The vast majority of comments on https://github.com/whatwg/html/issues/11523 are polite and respectful.
Also, "Smaug, Anne, Emilo" did not "make the web happen." They have influenced how the web has developed, in particular favouring functionality and uses that are dependent on Javascript, and neglecting to ensure parity of opportunity for other approaches to flourish.
Or you could try having more empathy and being less done deaf yourself.
Users don't like when you take functionality away from them. This is an appropriate response to a proposal to break part of the web just to make things a bit easier for browser developers (who are meanwhile adding a gazillion other things that are much more complex and actively hurt the users interests).
> I've worked on Gecko for 10+ years, and we were constantly called names for absolutely any change we would do.

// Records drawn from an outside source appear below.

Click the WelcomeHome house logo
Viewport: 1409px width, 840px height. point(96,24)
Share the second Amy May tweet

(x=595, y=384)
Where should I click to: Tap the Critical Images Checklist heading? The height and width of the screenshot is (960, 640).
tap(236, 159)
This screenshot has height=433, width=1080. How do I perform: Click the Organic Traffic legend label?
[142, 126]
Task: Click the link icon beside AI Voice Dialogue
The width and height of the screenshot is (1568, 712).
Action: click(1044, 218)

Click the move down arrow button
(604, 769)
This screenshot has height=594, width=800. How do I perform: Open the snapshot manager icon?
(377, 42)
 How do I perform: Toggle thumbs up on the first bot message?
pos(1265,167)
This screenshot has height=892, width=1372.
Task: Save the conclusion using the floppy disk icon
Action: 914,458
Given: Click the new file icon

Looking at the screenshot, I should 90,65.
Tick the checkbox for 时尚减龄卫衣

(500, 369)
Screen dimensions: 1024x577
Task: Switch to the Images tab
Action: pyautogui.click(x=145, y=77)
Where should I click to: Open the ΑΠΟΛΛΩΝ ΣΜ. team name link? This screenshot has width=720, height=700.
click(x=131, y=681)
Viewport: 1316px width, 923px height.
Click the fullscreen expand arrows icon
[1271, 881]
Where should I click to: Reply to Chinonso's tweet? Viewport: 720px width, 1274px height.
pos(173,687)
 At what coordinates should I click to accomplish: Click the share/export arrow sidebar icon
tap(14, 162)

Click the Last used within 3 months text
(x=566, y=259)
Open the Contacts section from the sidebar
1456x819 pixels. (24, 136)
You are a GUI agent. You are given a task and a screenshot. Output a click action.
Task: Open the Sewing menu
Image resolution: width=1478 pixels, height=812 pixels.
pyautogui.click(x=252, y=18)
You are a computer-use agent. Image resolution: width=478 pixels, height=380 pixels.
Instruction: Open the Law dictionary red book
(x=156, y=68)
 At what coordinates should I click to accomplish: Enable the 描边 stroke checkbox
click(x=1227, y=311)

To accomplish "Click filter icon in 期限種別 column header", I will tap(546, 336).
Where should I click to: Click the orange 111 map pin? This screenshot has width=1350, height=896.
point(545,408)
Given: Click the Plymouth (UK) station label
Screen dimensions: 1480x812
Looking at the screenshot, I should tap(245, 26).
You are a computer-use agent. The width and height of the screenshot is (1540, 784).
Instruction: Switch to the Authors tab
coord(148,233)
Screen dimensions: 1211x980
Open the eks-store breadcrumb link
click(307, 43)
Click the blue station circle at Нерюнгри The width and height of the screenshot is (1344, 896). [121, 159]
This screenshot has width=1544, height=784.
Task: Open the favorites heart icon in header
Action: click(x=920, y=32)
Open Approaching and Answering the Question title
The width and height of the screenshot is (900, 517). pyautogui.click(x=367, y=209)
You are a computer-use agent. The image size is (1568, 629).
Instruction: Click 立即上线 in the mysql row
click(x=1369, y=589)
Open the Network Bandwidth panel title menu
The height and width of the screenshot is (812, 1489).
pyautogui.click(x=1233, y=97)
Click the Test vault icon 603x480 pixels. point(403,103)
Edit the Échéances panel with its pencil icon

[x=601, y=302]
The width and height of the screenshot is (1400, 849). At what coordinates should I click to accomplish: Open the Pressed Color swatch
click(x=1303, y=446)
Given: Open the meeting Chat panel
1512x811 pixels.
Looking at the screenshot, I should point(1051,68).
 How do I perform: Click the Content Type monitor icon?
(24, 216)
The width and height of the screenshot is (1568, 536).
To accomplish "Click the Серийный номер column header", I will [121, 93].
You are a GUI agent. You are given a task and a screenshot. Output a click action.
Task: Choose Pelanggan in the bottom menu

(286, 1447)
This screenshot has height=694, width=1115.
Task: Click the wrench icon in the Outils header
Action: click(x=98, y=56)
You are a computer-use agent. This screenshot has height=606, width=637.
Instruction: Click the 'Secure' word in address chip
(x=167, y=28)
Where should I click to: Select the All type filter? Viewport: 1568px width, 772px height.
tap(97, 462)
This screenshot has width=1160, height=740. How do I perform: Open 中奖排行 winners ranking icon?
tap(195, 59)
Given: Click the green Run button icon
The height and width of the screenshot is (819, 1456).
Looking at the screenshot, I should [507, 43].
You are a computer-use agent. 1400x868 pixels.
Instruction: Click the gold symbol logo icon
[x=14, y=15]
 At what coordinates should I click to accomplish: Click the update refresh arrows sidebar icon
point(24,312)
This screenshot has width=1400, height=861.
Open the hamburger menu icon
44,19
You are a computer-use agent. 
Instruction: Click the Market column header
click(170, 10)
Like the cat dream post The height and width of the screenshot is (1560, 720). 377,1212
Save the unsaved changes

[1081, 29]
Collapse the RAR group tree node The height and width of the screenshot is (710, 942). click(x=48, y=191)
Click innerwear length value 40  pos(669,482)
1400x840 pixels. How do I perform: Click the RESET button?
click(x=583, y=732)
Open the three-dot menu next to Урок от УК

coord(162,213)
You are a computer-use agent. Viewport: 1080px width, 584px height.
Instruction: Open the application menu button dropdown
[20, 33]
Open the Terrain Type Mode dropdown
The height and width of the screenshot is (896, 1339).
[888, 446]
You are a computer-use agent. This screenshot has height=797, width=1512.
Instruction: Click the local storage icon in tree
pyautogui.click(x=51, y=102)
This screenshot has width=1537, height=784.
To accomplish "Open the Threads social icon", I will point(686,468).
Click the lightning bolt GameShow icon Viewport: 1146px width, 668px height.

Insulted and accused of the worst intentions.
I think if Gecko crashed less that'd be great.
I think if Gecko starts selling me a VPN service, and the parent org gets busy doing a bunch of real-estate investments, I wonder if you're making a web browser anymore.
> the hate towards people who actually made the web happen (Smaug, Anne, Emilo, etc…)
I'm sorry I disagree.
I am hearing them say they can't make the web happen, because it's hard and they're not very good at programming, they put so many bugs in their code they just can't fix it, and it's really interfering with their efforts to add another privacy-impacting feature that they can use to sell more ads.
I think if every one of them got hit by a bus tomorrow absolutely nothing would change on the web except maybe we'd keep XSLT for another six months.
I want to appreciate anything you've done for Gecko, but it's hard if you don't realise it's people like me made the web happen too: I've been building web applications since 1994, and my applications have run on billions of devices at this point, and paid for my house, and some twenty years ago I used XSLT.
Do you really think I should bail them out by rewriting my fully working code so they don't have to fix their smelly broken code? You really think I have no standing to be a little bit annoyed by that attitude?
This usually happens when a lot of people were forced to use a library or tool by their boss as part of a company mandate... They're already frustrated about not having a say about their tools and so when something goes wrong with the mandated tool/library, they just explode with rage.
I've participated in these two kinds of projects so I can see a clear difference in user behaviors.
Coerced users are particularly hateful, especially when the library or tool has serious flaws.
Why shouldn't people be overly emotional? Humans are emotional - and that's a good thing.
This change would make people sad because things they like would stop working.
It would cause them stress because they would have to work hard to fix or replace things.
It would cause them anger because some unaccountable people would be making decisions without considering them.
It would make them afraid that those same people might destroy something else which is useful.
These are all valid and useful emotional responses. Telling someone "if you do this it will make me sad" should be useful feedback.
Web developers aren't Vulcans. We have and use emotions.
It’s ok to have emotions, even as an adult, we all have feelings. However, it’s important to be kind to other humans and to treat humans with respect. Even on the internet, even when people are proposing removing features from a browser. Now it can be difficult to voice opposition without coming off as rude but its definitely an important skill for a professional to have.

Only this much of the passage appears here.